Listen - I don't have too much more to say about Mr. Grasso.  He is clearly proud of himself in contrast to those he reprimanded in a public hearing.  As his fellow council-member noted, there will be no electoral consequences for these statements and, alas, he may even be further lionized as someone who promoted "a return to common-sense".  And I won't even offer comment on the nonsensical statement that people "use children as a crutch to describe laziness."  (Um, what?)

Rather, I would like to talk about the mindset that leads to these statements, which I would presume is much more prevalent than even the most cynical among us would suggest.  I have no scientific proof to further this argument, but I see this as an evolutionary "lizard-brain" trait that we need to "get over".  "You drain resources from clan.  We run fast to trap game and avoid predators.  You bad for running fast.  You go."  Humans have a general distaste for weakness and failure, particularly Americans.

"I don't like hospitals."  "We'll visit grandma at the nursing home next weekend."  "Insurance?  I'll be fine."

This is an easily identifiable aspect of how we relate to the world around us, further bolstered by a semi-religious-often-secular belief that if we do well, we've earned it, and failure/sickness is the result of bad acts.

And I want to acknowledge something up front - there is waste and abuse in government assistance.  It is rampant.  I would even suggest that up to 20% of recipients do not meet the purpose or intent of government assistance as we all understand those intents and purposes to be.  But that leaves 80%.  Read the statistics - most of these individuals require assistance because of sickness, chronic pain, or disability (often overlapping descriptors, but each with its own disqualifications).  If I were to bring this to the attention of Mr. Grasso, he would likely say that he wasn't talking about those people (or that "chronic pain is a crutch to describe laziness" - I don't know him well enough to say either way). Nevertheless, it is apparent that Mr. Grasso was much more interested in addressing a stereotype than refining policy.

But Mr. Grasso is not the problem.  He is a symptom.  There is no political consequence for trashing the poor.  If he had questioned the propriety of the mortgage tax deduction or favorable taxation on capital gains, we may see a recall petition circulated in Glen Burnie.  Mr. Grasso would have been much worse off telling the Gazette that they don't have permission to use his name.  Then he would have been ridiculed on the national stage and forced to write an awkward group apology.  But shaming people from the dais at a public hearing?  Not only political acceptable, but possibly even beneficial to your Republican bona fides.

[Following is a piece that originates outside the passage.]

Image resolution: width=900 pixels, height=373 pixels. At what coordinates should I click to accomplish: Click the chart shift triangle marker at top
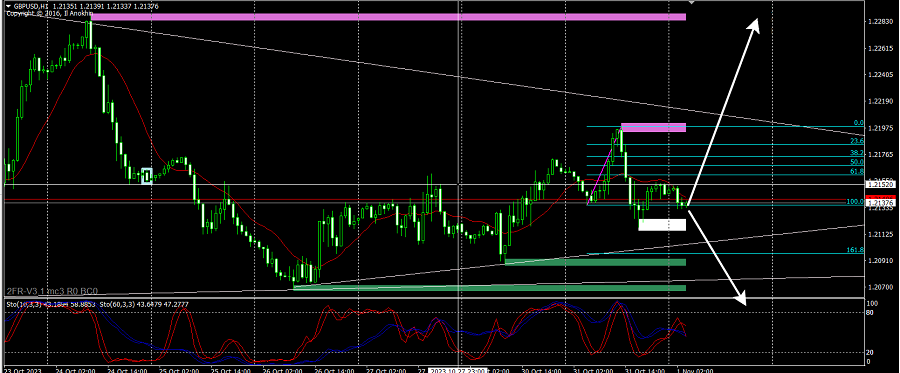coord(692,2)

Oftentimes I am concerned that there is too much outrage in the world to no good purpose, most of the time premised on something as insignificant as whether someone else shares our world-view.  But when elected officials denigrate citizens (and constituents) for their inability to succeed in an unfair world of brutal consequences, that makes me outraged.  And sometimes I think outrage is the only antidote we have for apathy.

Have a great Monday doing what you love!  Be careful out there.